My problem has always been plot: I came up with great characters and situations, but what the characters did after that was a complete mystery to me. So I would make my characters NPCs, throw my PCs into the situation I had in mind, and stood back to watch them go. Each time, the PCs did things I had never even conceived of. This helped keep the fiction bugs at bay for awhile.
But a couple of years ago, my gaming life started into a dry spell. At that time I had a character, Galen Gerhardt, in one of our games that intrigued me. The GM had hinted at a more unusual background than even I’d given him and the game was grinding to a halt due to Real Life considerations. But I wanted to find out more. I decided that I would use Galen to learn to write fiction. Yes, I was going to write a story “based on a game I played.”2 Commence eye rolling now.

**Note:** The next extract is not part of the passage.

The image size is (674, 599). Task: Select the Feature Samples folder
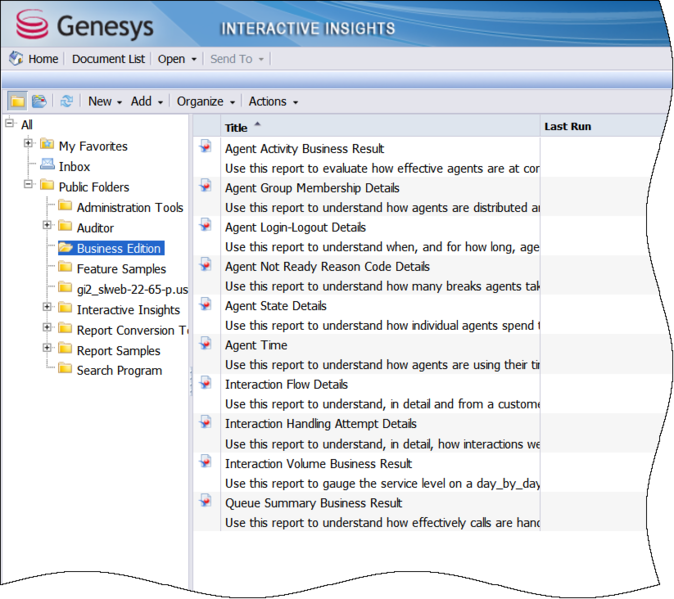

So that’s what I want to focus on in this blog. If you look at the Venn Diagram above, I want this blog to sit in the “green zone” at the intersection of RPGs and fiction. As I said in my first post, I’m not really interested in syndicated game fiction. What I’m more interested in is the how-to and experiments you get when you combine the yellow and blue zones. I’ll talk about narrative in RPGs and how I’m using it (or not) in the AD&D game I’m running, about how players insert narratives into games, how you can use game events in your fiction writing, and anything else I can find that relates even remotely to my theme.
And I’d love to hear from you. Where do you draw the line between game and fiction or not? How does your writing inspire your games and how do your games influence your writing? I would love to have guest posts (even if you’ve never written anything before) or just opinions in the comments.
1 You can see some of my work at DriveThruRPG and RPGN0w
2 Line is from filk song called “Fantasy Writer” by the LA Filkharmonics. It’s on the album In Space No One Can Hear You Sing. It’s definitely worth a listen, if you can get hold of a copy.